Libertarians must think it important that people should have liberty. Given this, questions would immediately arise regarding: who, how much, how distributed, how equal? Thus the issue of equality immediately arises as a supplement to the assertion of the importance of liberty.

It is neither accurate nor helpful to think of the difference…in terms of ‘liberty versus equality’.
Indeed, strictly speaking, posing the problems in terms of this latter contrast reflects a ‘category mistake’. They are not alternatives. Liberty is among the possible fields of application of equality, and equality is among the possible patterns of distribution of liberty.

Substitute ‘capability’ for ‘liberty’, and it’s just as true: capabilities can be distributed more or less equally. Of course Danny’s right that there are great individual differences, but that’s just the point: many people’s lives are blighted because they lack the capabilities that others take for granted.

And of course total equality - of income, opportunity, health, happiness, capability, almost anything - is a chimera whose unwavering pursuit would be folly, but Sen takes an ameliorative rather than a utopian approach, as these two reviews of his latest book make clear.

The idea is to identify specific cases where some people are prevented from making the most of their lives by obstacles that many others do not face and that can be feasibly removed through political action. We need not pre-define a perfectly just society in order to remove some of the most glaring injustices that exist. And the desire to prioritise people whose circumstances are the most fraught rather than the desire to promote capability generally, even among the already advantaged, is what motivates talk about equality of capability.
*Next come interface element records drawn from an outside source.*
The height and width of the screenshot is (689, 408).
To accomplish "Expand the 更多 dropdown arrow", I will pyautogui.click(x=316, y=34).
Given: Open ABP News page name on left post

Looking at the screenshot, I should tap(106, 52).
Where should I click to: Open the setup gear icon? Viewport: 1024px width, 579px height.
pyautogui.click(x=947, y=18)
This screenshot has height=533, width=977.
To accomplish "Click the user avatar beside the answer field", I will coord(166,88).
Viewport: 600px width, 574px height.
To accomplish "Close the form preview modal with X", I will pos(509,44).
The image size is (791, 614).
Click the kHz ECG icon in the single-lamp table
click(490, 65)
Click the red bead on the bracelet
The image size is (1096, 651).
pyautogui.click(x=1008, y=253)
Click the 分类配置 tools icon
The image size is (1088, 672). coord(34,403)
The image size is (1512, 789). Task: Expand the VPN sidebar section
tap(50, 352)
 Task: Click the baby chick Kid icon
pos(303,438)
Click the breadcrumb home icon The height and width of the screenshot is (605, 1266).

Purnell’s aim, I suspect, is less to spark an intra-left debate about the focus of equalisation than to muster strength for a left-right debate about the distribution of capability – although the former may be a stepping-stone towards the latter.

1 comment:

Liam Murray said...

Your good self today...

"The idea is to identify specific cases where some people are prevented from making the most of their lives by obstacles that many others do not face and that can be feasibly removed through political action"

...and me last week...

"The focus for the right..is simply addressing those clearly identifiable things that might hinder people through no fault of their own"

Also...

"We need not pre-define a perfectly just society in order to remove some of the most glaring injustices that exist"

..and me again..

"The left traditionally start by describing what the world would look like if those circumstantial aspects to who people’s lives developed were removed or mitigated for... [whereas] the right start by acknowledging that whatever the end game looks like here is it must still include a degree of inequality and a degree of unfairness – that’s the logical conclusion from the agreement that outcomes are driven my a mix of factors"

You'd struggle to get a cigarette paper between those positions - at least as set out above. If Cameron's cuddly Conservatism is for real (and I accept that's not a given yet) then we're seeing the overlap between it and the more realistic, moderate left being espoused by Purnell etc.